1.8.3.2 Manual NAT

As root or superuser, run the following commands from a shell as required. $ext_if is the external, physical network card to NAT to and $int_if is the internal, tap device created by the TME configuration. To learn these, use "ifconfig -a" or "ip addr show" and note the names to use here.

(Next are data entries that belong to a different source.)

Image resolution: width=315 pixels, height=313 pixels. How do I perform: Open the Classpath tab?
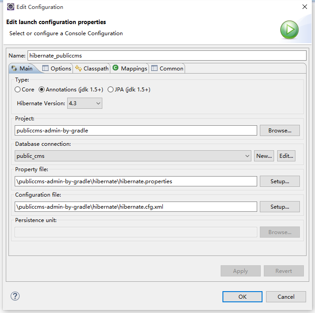point(92,68)
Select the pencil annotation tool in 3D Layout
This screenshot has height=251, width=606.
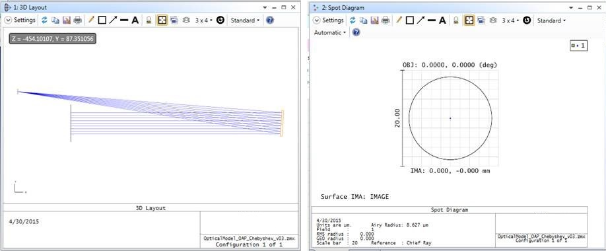coord(91,20)
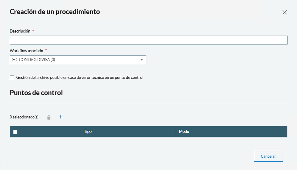Image resolution: width=297 pixels, height=170 pixels.
Task: Close the procedure creation dialog
Action: coord(284,12)
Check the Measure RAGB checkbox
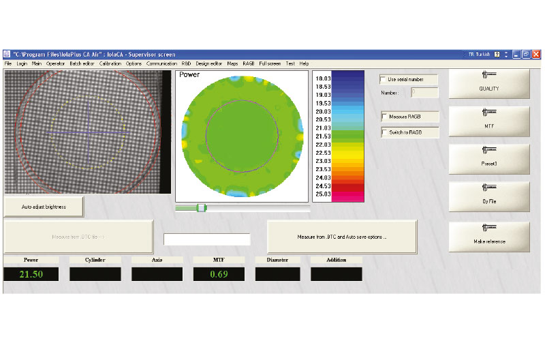The height and width of the screenshot is (341, 545). [x=384, y=116]
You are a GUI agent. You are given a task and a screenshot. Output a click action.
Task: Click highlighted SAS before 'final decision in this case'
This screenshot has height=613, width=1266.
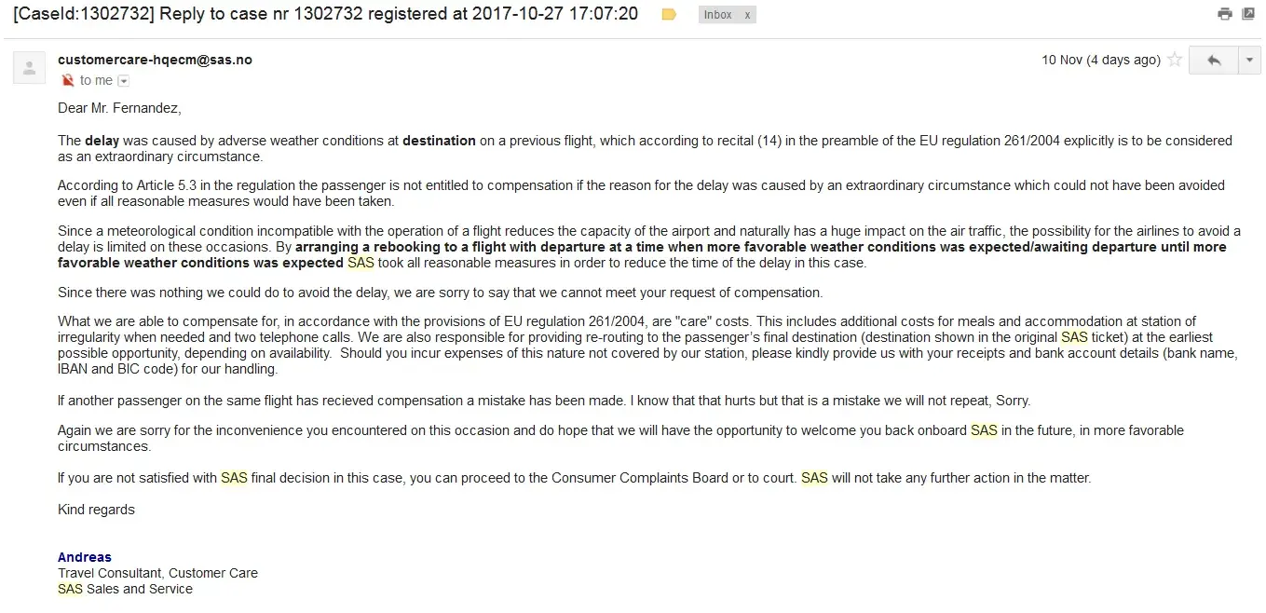pos(234,478)
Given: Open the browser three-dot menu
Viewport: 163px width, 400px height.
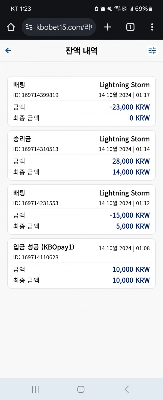Looking at the screenshot, I should click(x=152, y=27).
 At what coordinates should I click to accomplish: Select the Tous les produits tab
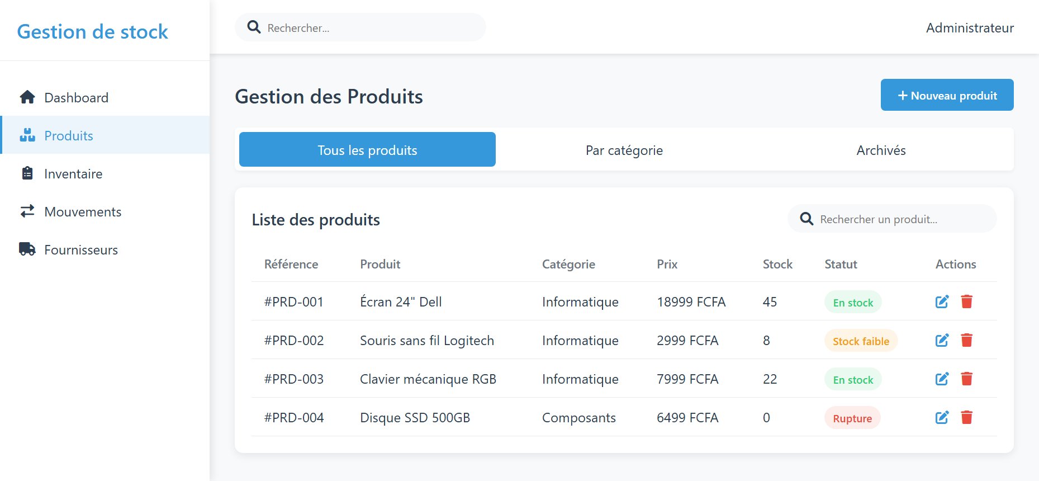(x=367, y=150)
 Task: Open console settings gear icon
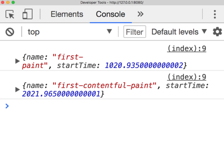click(217, 32)
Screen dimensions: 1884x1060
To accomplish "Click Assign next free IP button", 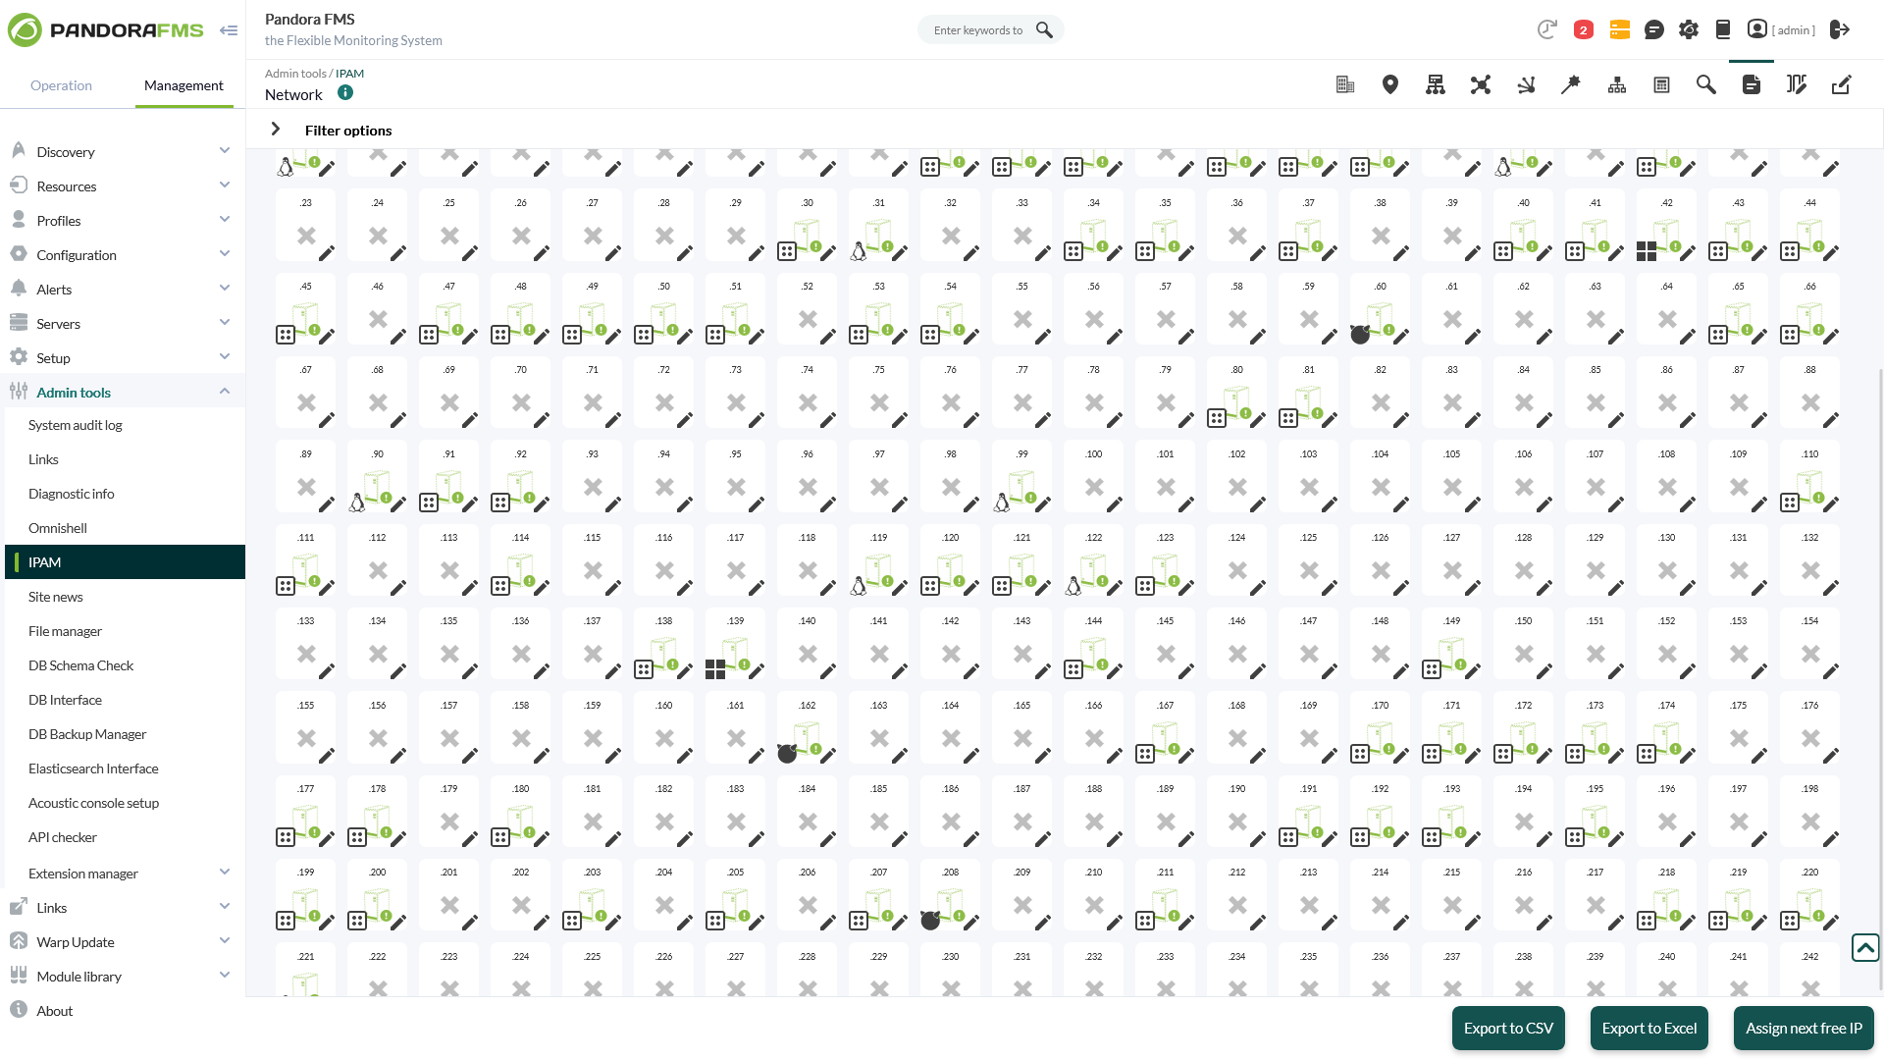I will (x=1804, y=1028).
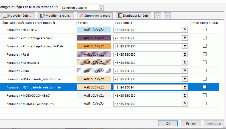Click the purple format preview for =PourcentageAccompli
The height and width of the screenshot is (129, 226).
click(x=94, y=38)
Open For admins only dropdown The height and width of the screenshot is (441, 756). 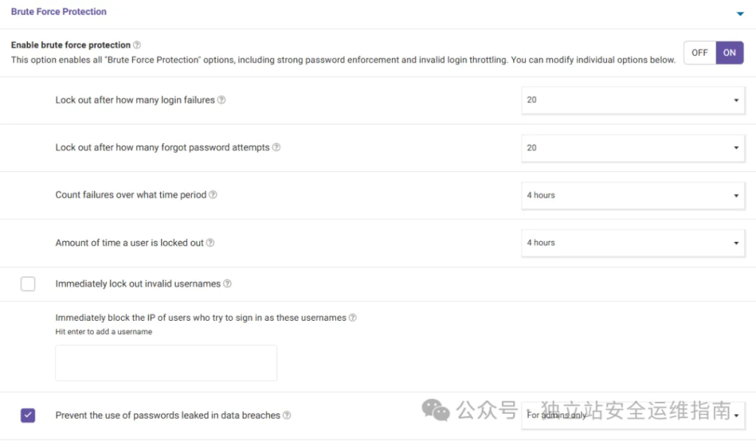point(633,415)
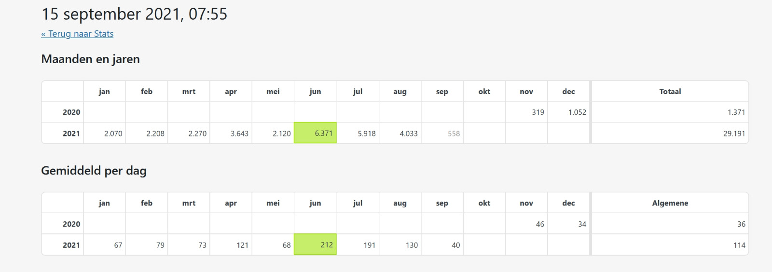Select the Totaal column header

tap(670, 92)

Linux/IPTABLES NAT Configuration (tme-0.9)

1. modprobe iptables_nat
2. echo 1 > /proc/sys/net/ipv4/ip_forward
3. iptables -F FORWARD (Optional; it flushes the FORWARD chain of the filter table; this is to ensure that there are no rules that will block the NAT from working. You may or may not need to do this depending on your setup. If you omit this step and find that there are problems communicating to the external net, e.g., DNS is not working, this is probably why. This is the case, e.g., with the default iptables config on Fedora Linux.)
4. iptables -t nat -A POSTROUTING -o $ext_if -j MASQUERADE
5. iptables -A FORWARD -i $ext_if -o $int_if -m state –state RELATED,ESTABLISHED -j ACCEPT
6. iptables -A FORWARD -i $int_if -o $ext_if -m state -j ACCEPT

Be sure you know what you are doing here, or consult your nearest system administrator or guru. There’s a lot of documentation for IPTABLES available on the web and in manual pages. Unfortunately, IPTABLES does not have a public API with a stable interface for programming, although many have reported success with programming it using the undocumented API. But, this is just a very basic setup to get you going with connecting your TME instance to the Internet.

BSD/PF NAT Configuration

1. ({Free,DragonFly}BSD) kldload pf
2. ({Open,Free,DragonFly}BSD) sysctl net.inet.ip.forwarding=1 (NetBSD) sysctl -w net.inet.ip.forwarding=1
3. pfctl -F rules (Optional depending on your setup. It simply flushes the rules modifier to ensure that nothing gets blocked; it’s usually not required. If there are problems with communicating to the external net, this might be why.)
4. ({Net,Free,DragonFly}BSD) echo "pass from $int_if:network to any keep state" | pfctl -f- (OpenBSD) echo "pass out on $ext_if from $int_if:network to any nat-to $ext_if" | pfctl -f-
5. ({Net,Free,DragonFly}BSD) echo "nat on $ext_if from $int_if:network to any -> ($ext_if)" | pfctl -f-
6. ({Net,Free,DragonFly}BSD) pfctl -e

Your mileage may vary; this is what worked for me, but you may have a different setup/needs, so use your own discretion and consult who and whatever documentation is required. Again, there is much documentation on PF available. There are also other NAT solutions available on the BSDs, but this seems to be the most flexible and stable. It also has a stable ioctl API for directly programming the rules into a program. I’m also looking into using the new NPF facility in NetBSD, which seems to have an even nicer, functional programming API for direct integration into the tool.

Note that OpenBSD requires only two steps (2 & 4). Again, the goal here is to get the user up and running as quickly as possible with minimal fuss, so this is by no means a comprehensive way to do IP forwarding with NAT. Much documentation exists to assist you there, but hopefully we will have a minimal function built into the tool itself so that these steps won’t be required to be done outside the tool.

After NAT is setup, make sure your routes are set correctly in your guests. In particular, make sure the default gateway is set to the ip address of the tap device. Also, if you want to access the external network or Internet, you will have to set up DNS. Usually, you fill in the /etc/resolv.conf with the "nameserver xx.xx.xx.xx" line where xx.xx.xx.xx. is the ip address of the nameserver - usually the same as the host machine’s. This is usually all done as part of the process of installing or configuring the guest OS; refer to the guest OS documentation for more details. It is basically the same as setting it up for an internal network as specified by the TME configuration.